▸ APPLY WHAT YOU READ
- 1) List every example of Web 2.0 benefits that the comments on Web 2.0 adoption name.
- 2) Answer these questions from the comments on Web 2.0 adoption:
(a) What do established businesses prefer to do instead of spending money on upgrades?
(b) What other name does the text give for NGN?
(c) Whose normative rate of change does one commenter wonder about?

▸ SELECTED PASSAGE

But here and there in the corporatezoo we could see a couple of contrarian actors, companies and teams that had slow uptake rates, and as a result suffered lower normative mortality, but also suffered a few casualities because they were left behind.
Would we write articles lauding them for their laggardliness trhe same as we now laud those few daring, agile companies that wholeheartedly suck up the next big thing?
From a whole systems perspective, it seems natural that there is a distribution across the curve of rate of uptake, with normative values pretty much the hidden factor.
I wonder what the normative rate of change was for your average London Trading House, c1830? Perhaps our modern corps are already steroid-fueled change junkies and we've just gotten numb to it all?
I wonder if it will be quite as binary as that. After all, within even
staid corporations there often are pockets and pools of people
collaborating on projects in a 2.0 sort of way. Management may think
that these pools are motivated by money and the inspirational rantings
of the CEO, but they are really inspired by one another and by the work
they're doing. So maybe the evolution will be patchier and at a finer
level of granularity. Or maybe not....
Your finger is on the pulse again... if, as you say, Web2 sharpens the point of the web, then I'd say NGN (Web3) is going to be a full-scale hatchet job.
The info-sharing proposition we put forward in the F/OSS community is easy to grasp and many of us sing the mantra without critique. There is a kernel of enlightened self-interest that makes sense to an individual, but rarely to an organisation.
I believe you are highlighting the problem of enlightening organisations. NGN is going to make it very clear which organisations are hiding behind old value equations (like your auto parts org) and which ones have committed to next-generation wealth creation.
This will be like an evolutionary tree split in the taxonomy of organisations...and it's not a question of more or less "advanced"...like any evolutionary gambit, it's a matter of being "fit for purpose" in a big, dynamic, and unpredictable environment.
Take your chances on the evolutionary branch of your choosing and let the chips fall where they may!
Historically, it seems like the more established businesses—whether they’re large or small large—always suffer from the “if it ain’t broke, don’t fix it,” attitude towards new technology. They prefer to save money by continuing to use legacy systems rather than spend money upgrading. You can’t blame them for thinking about their bottom line.
It’s usually the younger companies or risk-taking entrepreneurs that see the light and consider the benefits of Web 2.0—whether it’s online advertising, collaboration, social networking, or what have you. For them, investing in Web 2.0 technologies is a better choice than the risk of becoming static.

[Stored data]
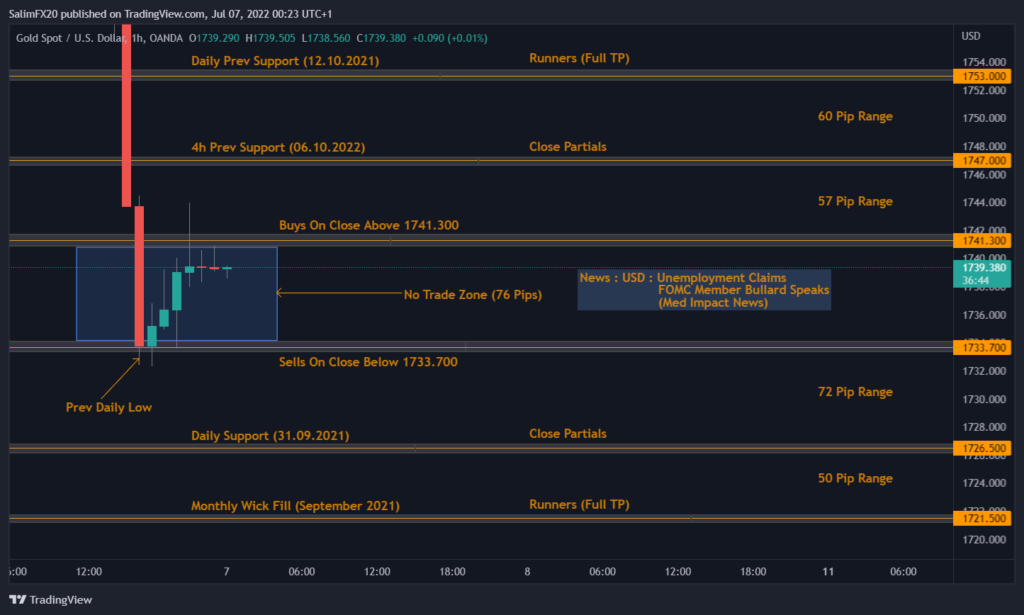Open the USD currency label on price axis
This screenshot has height=615, width=1024.
click(x=970, y=35)
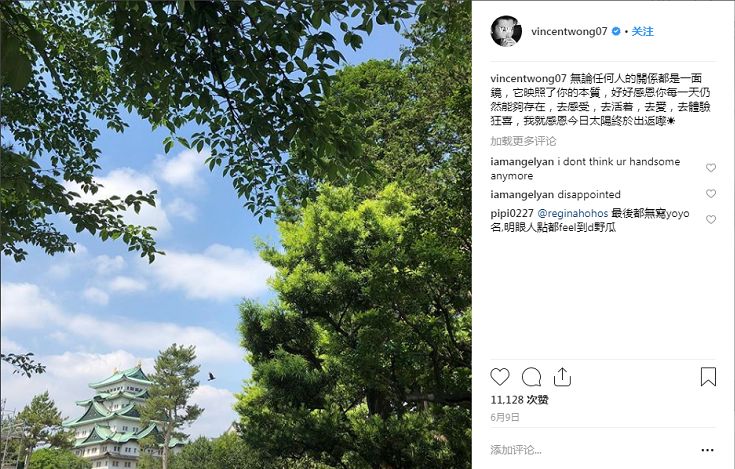Open the post date link 6月9日
This screenshot has width=735, height=469.
505,417
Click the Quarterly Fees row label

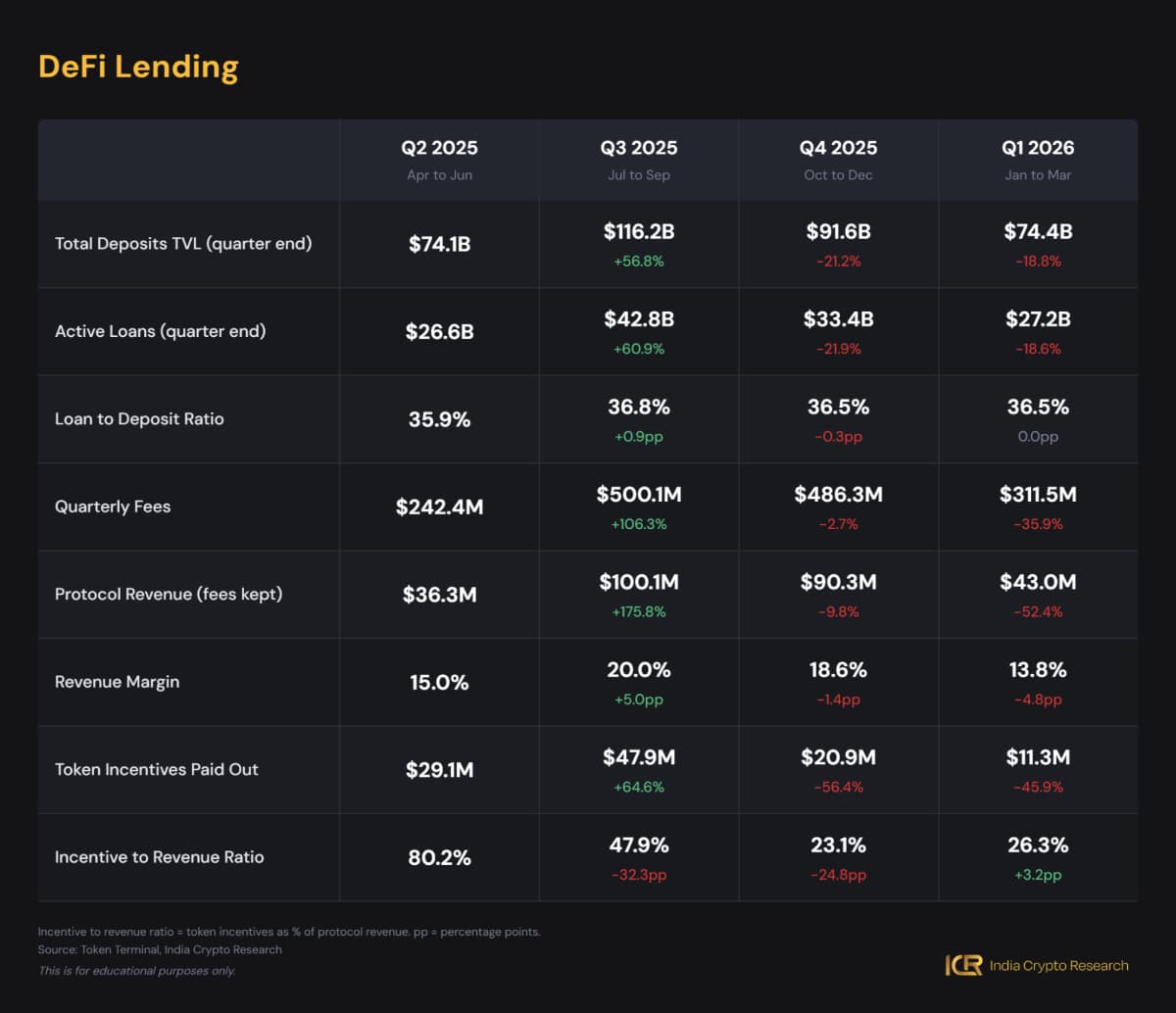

▸ SOLUTIONS FOR EACH TASK
- 1)
Online advertising
Collaboration
Social networking

- 2)
(a) They prefer to save money by continuing to use legacy systems.
(b) Web3.
(c) The average London Trading House, c1830.